For Rochelle, who is expecting her son in October, it's not the first pregnancy craving she's experienced.
Taking to Twitter the 31 year old said she had eaten a lot of mango: "I’m worried I could turn into a mango, have eaten farrrr too many.”
And it was no different for her weekend breakfast before her new desire to have poached eggs on toast.
Posting a picture of the fruit, as well as her daily squeezed fruit juice, she added: "My husband is a good mango chopper."
Earlier this month Rochelle, shared two sweet photos of herself posing in a cream knitted jumper and a matching side-split skirt that showed off a hint of her bump.

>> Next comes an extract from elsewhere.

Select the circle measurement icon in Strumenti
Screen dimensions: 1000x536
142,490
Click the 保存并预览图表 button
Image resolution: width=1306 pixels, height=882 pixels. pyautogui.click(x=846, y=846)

She explained that she took a private blood test at just 13 weeks pregnant to find out the gender of her baby.
Rochelle replied to a fan's question about knowing so early on: "It's crazy they can do a bloody test from as early as 10 weeks and they separate the Male and female hormone or something clever like that. [sic]
"We did the test at 13 weeks xxxx," she continued, before correcting a typo: "I mean blood not bloody".
According to the NHS, pregnant women usually find out whether they'll be having a boy or girl during their second routine ultrasound scan, which takes place between 18 to 21 weeks.